What “Full Stack Rust” Actually Means
I expected shared code between firmware and backend. Common types, validation logic.
Reality: almost zero shared code.
But Embassy and Tokio feel almost identical:
| Embedded (Embassy) | Backend (Tokio) |
|---|---|
#[embassy_executor::task] | #[tokio::main] |
Timer::after_secs(30).await | sleep(Duration::from_secs(30)).await |
CHANNEL.send(data).await | tx.send(data).await |
spawner.spawn(task()) | tokio::spawn(task()) |
Same patterns. Same intuition. Different worlds. The cognitive load of switching is near zero. When I changed a struct on the backend and forgot the firmware, SQLx’s compile-time checks caught it.
That’s what “full stack” actually gave me - not shared code, but shared mental model.
Hindsight
What Rust gave me: Confidence. If it compiles, it probably works. Same tooling everywhere. Fearless concurrency on both ends.
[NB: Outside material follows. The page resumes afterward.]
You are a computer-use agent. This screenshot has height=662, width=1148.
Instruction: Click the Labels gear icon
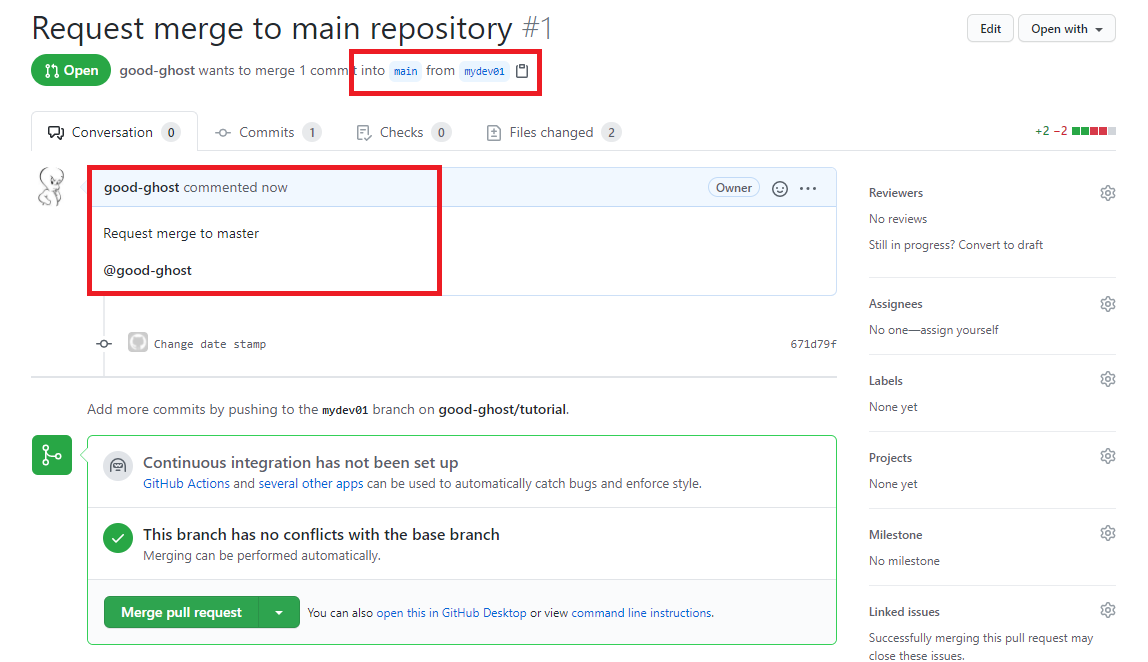[1107, 378]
What it cost: Compile times. Ecosystem churn (Embassy moves faster than its docs). The embedded learning curve is real - no_std is a different world. But Embassy is magic, giving a dumb web developer like me the ability to write bare metal code. One of the best feelings I’ve ever had.
What I’d do differently: Use MQTT. (No) Add OTA updates. (Maybe) Fix the ultrasonic sensor. (Or just admit I never will)
Was It Worth It?
My plants now have better monitoring than most production systems I’ve worked on. Real-time data in PostgreSQL, alerting with quiet hours, power outage detection, remote control via Telegram.
Total cost: ~$20 in hardware, mass(time). The plants are alive. That’s more than I can say for my previous attempts at gardening.
All because I wanted to water my plants from my phone without getting up.
Is it overkill? Obviously.
Would I do it again? Already planning version 2.
(For future employers reading this: Am I prone to overengineering? Obviously not. This is a perfectly reasonable amount of infrastructure for watering a plant.)
The code is on GitHub if you want to steal ideas or judge my life choices: firmware and backend. Just don’t blame me if your plants die anyway - I’m a software developer, not a botanist.